This article was published on July 14, 2010

How Old Spice showed us what a social media campaign is all about.


How Old Spice showed us what a social media campaign is all about.

Has there ever been a more dramatic example of the right and wrong of how to do social media campaigns than what we’ve seen in the last week?

Two campaigns, one great, one not so much

First we had Fast Company’s “Influence Project”, which has been nearly unanimously panned as exactly the wrong way to “measure influence”, which was of course, the entire aim of the campaign.

Then yesterday, we broke open the story about a social media campaign that will very likely go down as one of the best ever (results directly from the agency behind the campaign below)– the shirtless Old Spice guy responding hilariously to just about anybody through a personalized video. Both very well known brands; one doing social media oh so wrong, the other oh so right.

We’re not going to focus on the negative here (i.e. The Influence Project), first of all, because a number of high quality articles have already been written about it, and second, because negative is boring. To make a long story short, it was done nearly entirely wrong, and it completely backfired into a very negative meme for Fast Company.
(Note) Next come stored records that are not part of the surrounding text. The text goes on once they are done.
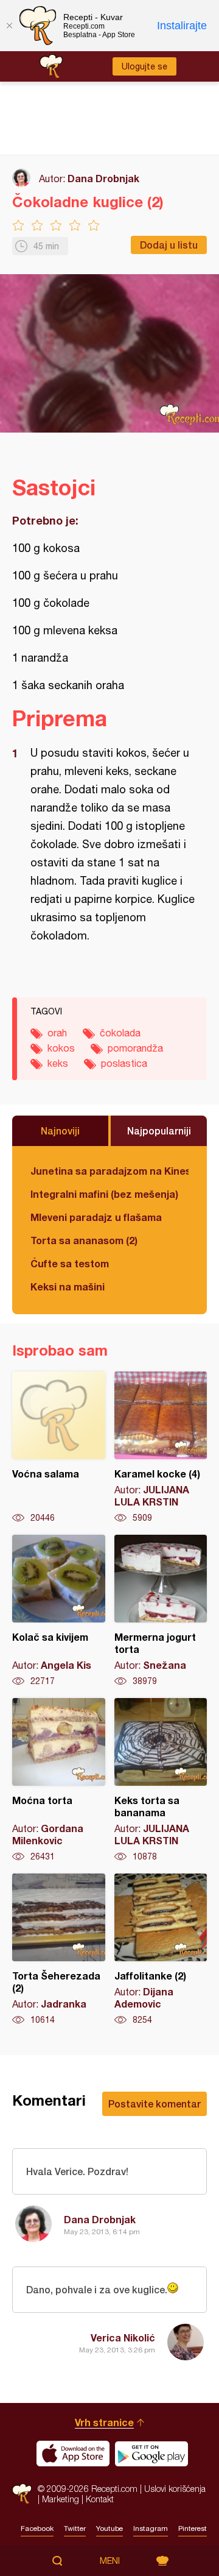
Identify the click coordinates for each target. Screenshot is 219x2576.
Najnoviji (60, 1130)
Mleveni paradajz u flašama (96, 1217)
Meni (110, 2561)
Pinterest (192, 2528)
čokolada (120, 1032)
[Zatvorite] (9, 25)
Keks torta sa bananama (160, 1780)
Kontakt (100, 2499)
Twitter (75, 2528)
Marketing (60, 2499)
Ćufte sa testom (69, 1263)
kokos (61, 1047)
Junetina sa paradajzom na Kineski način (109, 1171)
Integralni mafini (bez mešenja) (104, 1194)
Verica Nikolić (123, 2337)
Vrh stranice (104, 2422)
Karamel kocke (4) (160, 1447)
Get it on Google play (151, 2453)
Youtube (109, 2528)
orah (57, 1032)
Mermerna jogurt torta (160, 1611)
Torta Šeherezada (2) (58, 1950)
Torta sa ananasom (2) (83, 1240)
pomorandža (135, 1047)
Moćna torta (58, 1780)
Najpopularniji (159, 1130)
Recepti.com (22, 2493)
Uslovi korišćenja (175, 2488)
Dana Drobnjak (103, 178)
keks (57, 1063)
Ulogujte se (144, 66)
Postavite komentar (154, 2103)
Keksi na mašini (67, 1286)
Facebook (37, 2528)
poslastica (124, 1063)
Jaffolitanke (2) (160, 1950)
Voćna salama (58, 1447)
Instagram (150, 2528)
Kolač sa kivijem (58, 1611)
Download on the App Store (72, 2453)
If you’d like to disagree with this, please let us know in the comments and we can have a debate.

So let’s talk about this amazing Old Spice campaign.
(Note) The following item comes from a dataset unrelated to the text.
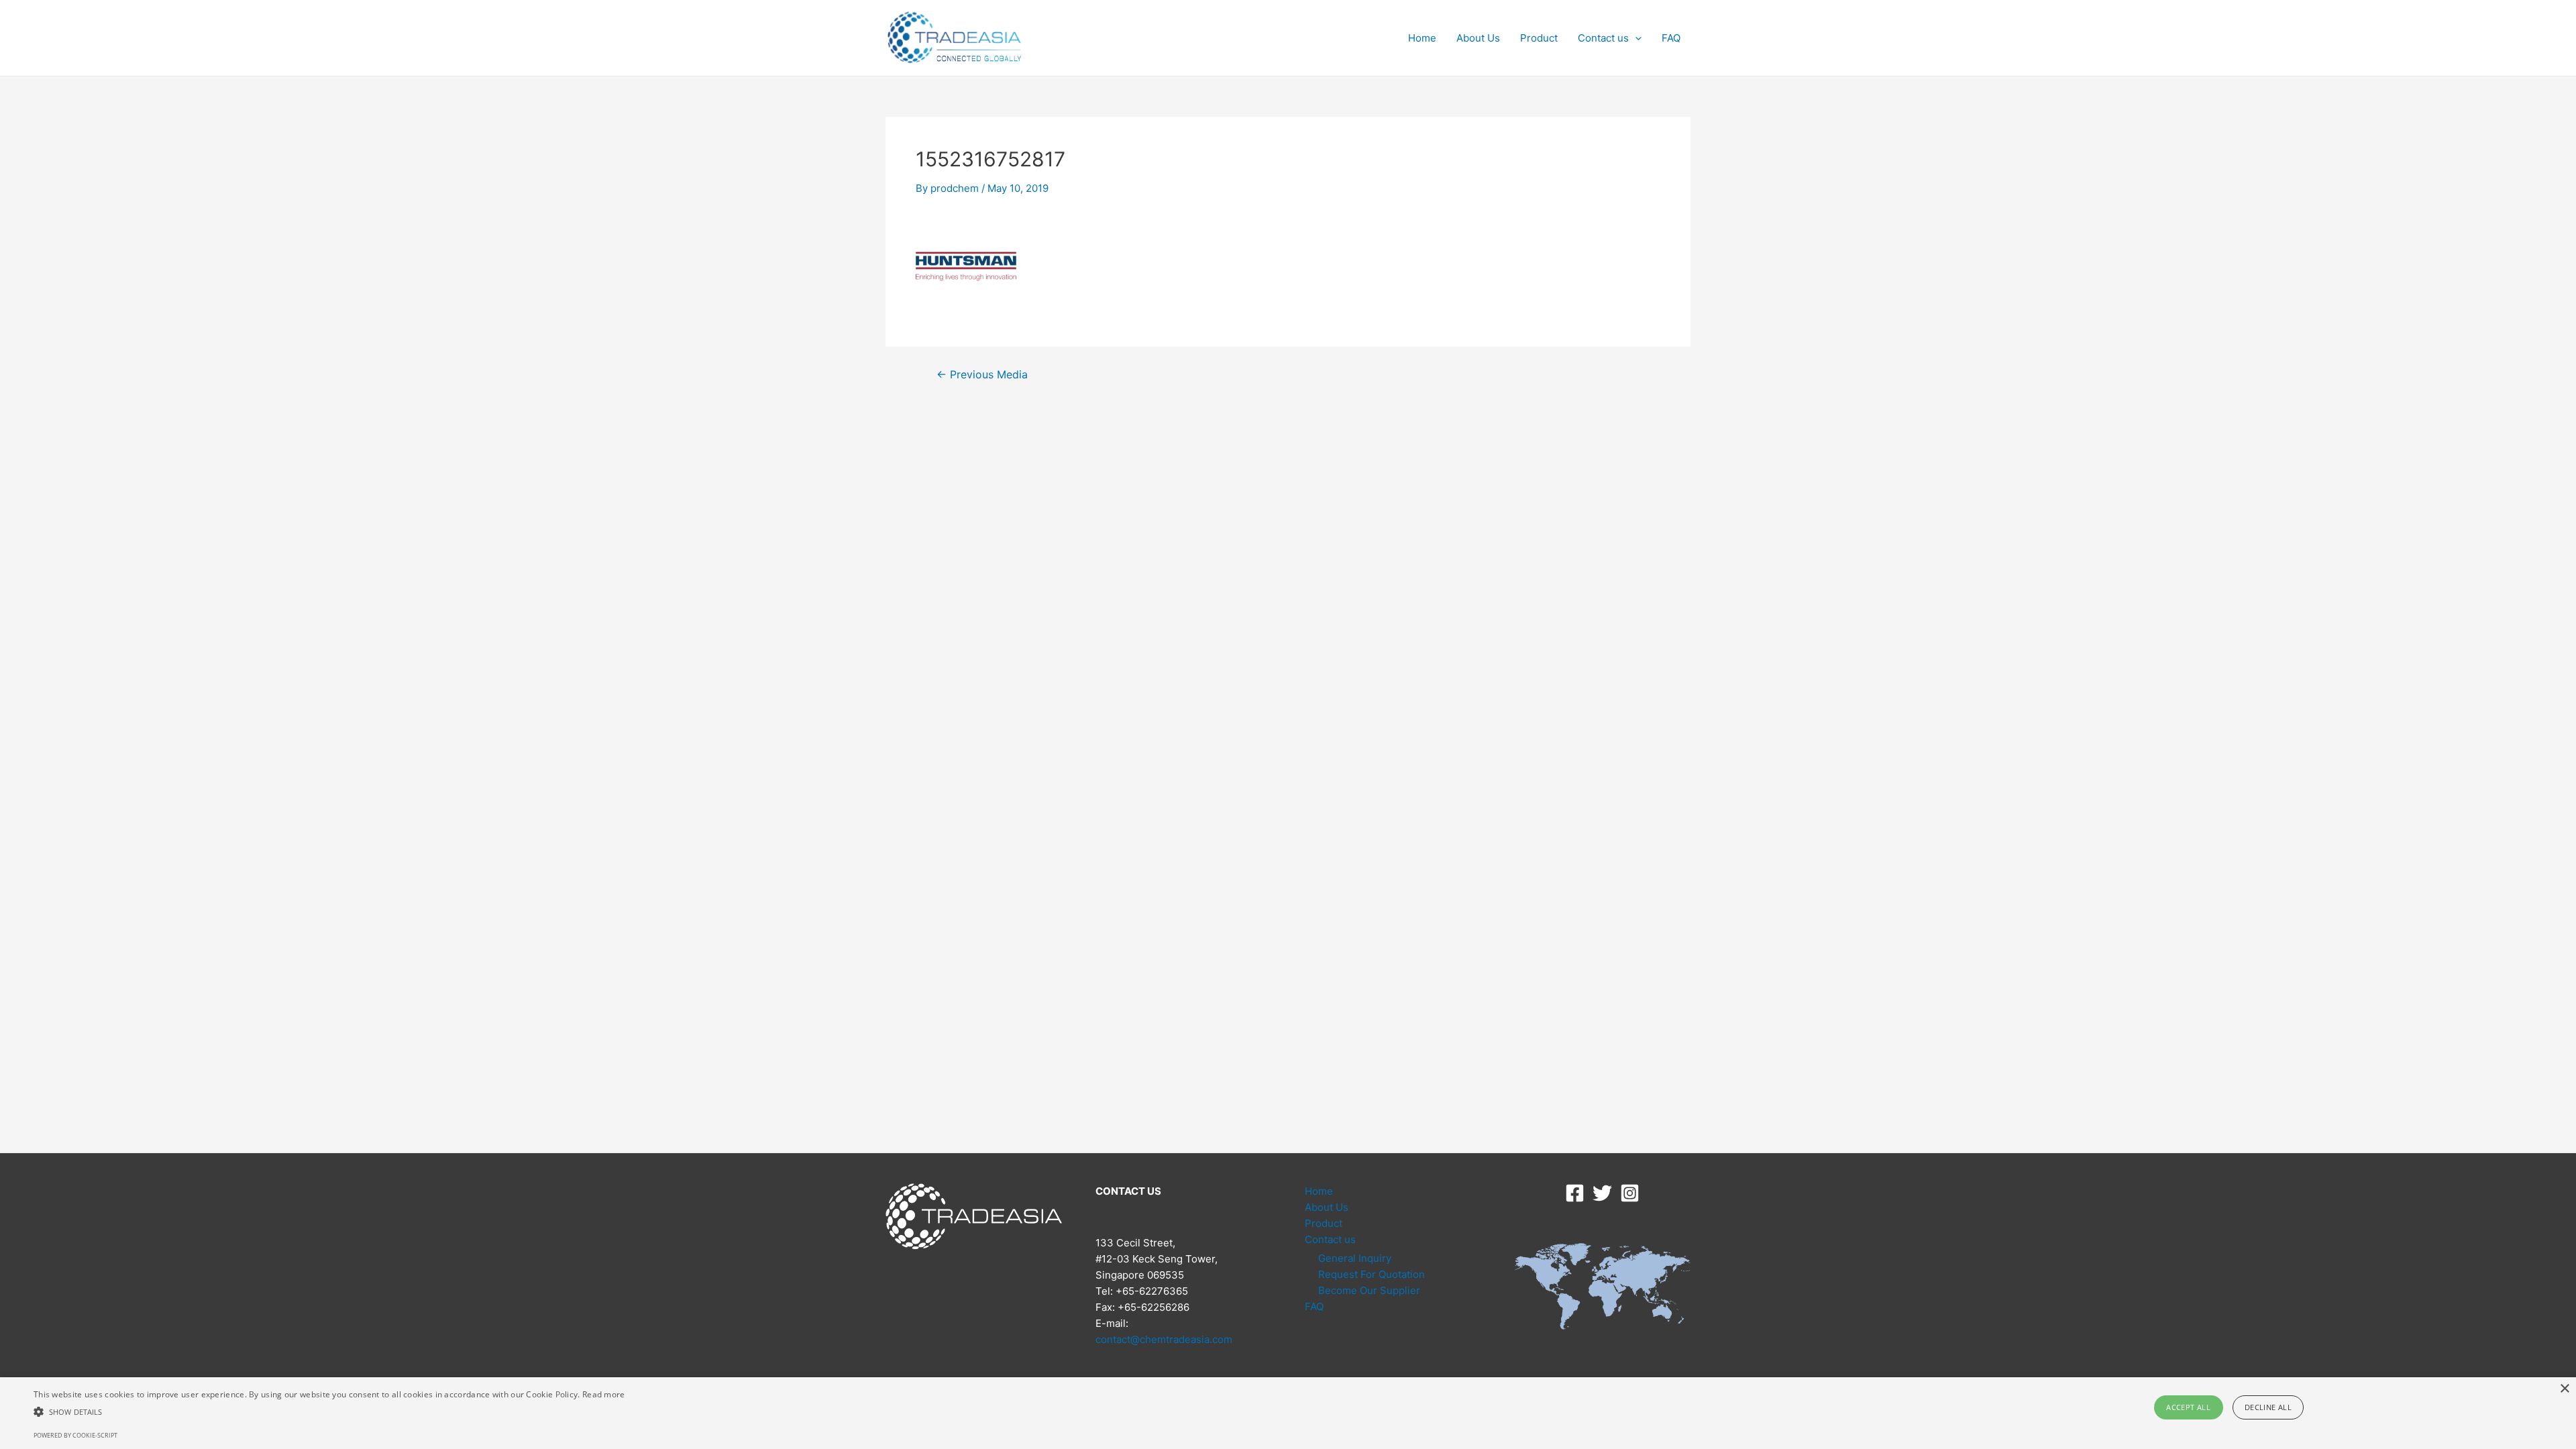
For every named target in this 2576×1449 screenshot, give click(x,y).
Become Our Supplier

Old Spice TV campaign set the stage

Old Spice has been of course running its very popular television commercials with the new Shirtless Old Spice Guy for a few months now, and had been doing their marketing due diligence of putting up the commercials on YouTube and running a Twitter account and Facebook Page. Many people (including a few celebrities) tweeted out and/or left comments on sites like Reddit about their appreciation for the commercials. Nothing groundbreaking there. Then came yesterday.

What no one outside of the team running the social media campaign knew, was that they had been collecting people’s – and especially celebrities’ – questions and responses across a wide range of social media sites, including Reddit, Facebook, Twitter, even Yahoo Answers, and were preparing for yesterday’s all-day-video-shoot where Shirtless Old Spice Guy would answer these and new incoming comments. It was such a simple idea that we imagine PR and marketing folks around the world slapping themselves on the forehead thinking, “It’s so simple! Why didn’t I think of that?!”
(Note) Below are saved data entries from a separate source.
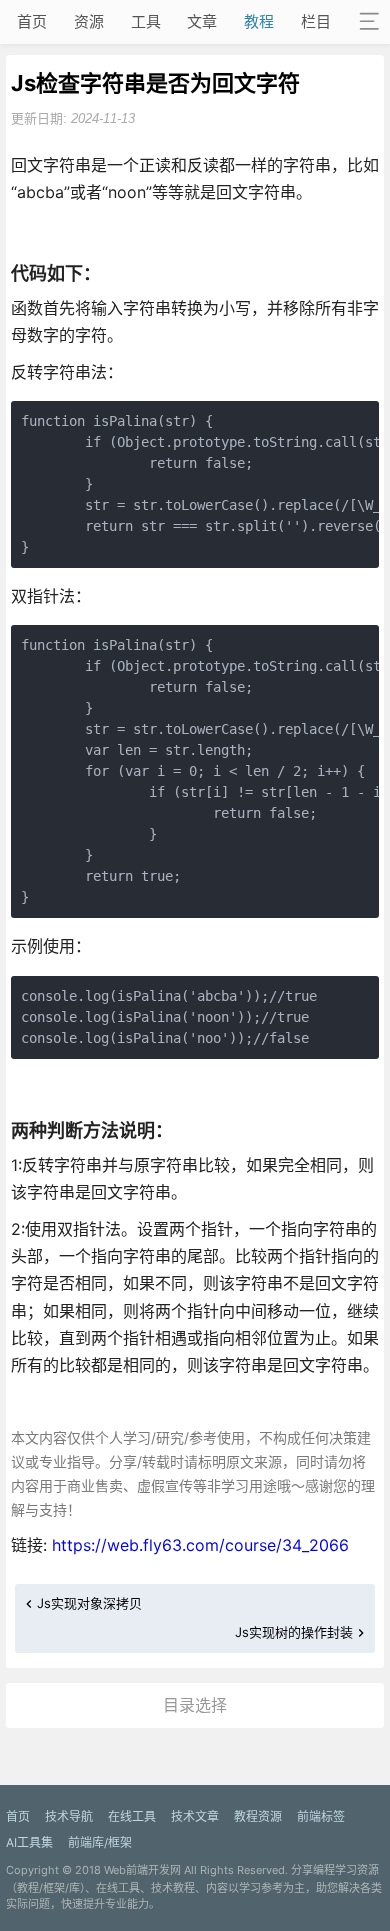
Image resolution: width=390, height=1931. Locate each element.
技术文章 (195, 1816)
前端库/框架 (100, 1842)
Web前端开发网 (142, 1870)
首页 (32, 21)
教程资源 (258, 1816)
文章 (202, 21)
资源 (89, 21)
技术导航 (69, 1816)
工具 (146, 21)
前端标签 (321, 1816)
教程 (259, 21)
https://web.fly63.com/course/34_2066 (200, 1545)
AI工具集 (29, 1842)
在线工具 (132, 1816)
If you still haven’t watched the videos at this point, stop reading and at the very least go and watch our list of the best celebrity videos. There are many more too on Old Spice’s YouTube channel. When you’ve stopped laughing, please continue reading this post.

How this was SO right

So what made this (ongoing we hope) campaign so successful yesterday? Here’s a quick list:

  1. The campaign GAVE something great to people and didn’t ask anything in return. This was the most important aspect of the campaign, and really the exact opposite of what the Influence Project did.
  2. Old Spice got an attractive actor to talk into the camera all day without his shirt on. This certainly helped.
  3. They responded to a few celebrities, and then other celebrities starting lining up to get in on the act, and each of them told their millions of Twitter followers all about it. Brilliant.
  4. Nearly every video was drop-dead funny – and under a minute in length, which was also key.
  5. They obviously did their homework before launching this campaign, as evidenced by the celebrity tweets they referenced, so of which were two weeks old.
  6. They let it grow organically – there were no press releases or conferences. Just good old fashioned word of mouth.

Not enough proof for you? Well…

The results speak for themselves.

We have been in touch with Wieden+Kennedy the PR firm that put together this campaign (we’d say Wieden+Kennedy will most likely win all kinds of awards for this) for some impressive results from the first day of the campaign:

  • Top of Digg
  • Top of Reddit
  • Trending topic on Twitter
  • Inventor of Twitter tweets it
  • Marriage proposal carried out, AND ACCEPTED
  • @Alyssa_Milano’s home address acquired
  • Coverage in mainstream news / tech news / industry news (we’re now in the Times of India, the Sydney Morning Herald and the Guardian and Metro in the UK).
  • Twitter followers multiplied by 10

So there you have it, one campaign that asked for a lot and didn’t really offer anything in return, and one that gave a lot and didn’t really ask for anything in return. Is it really any surprise which one was panned and which one was praised?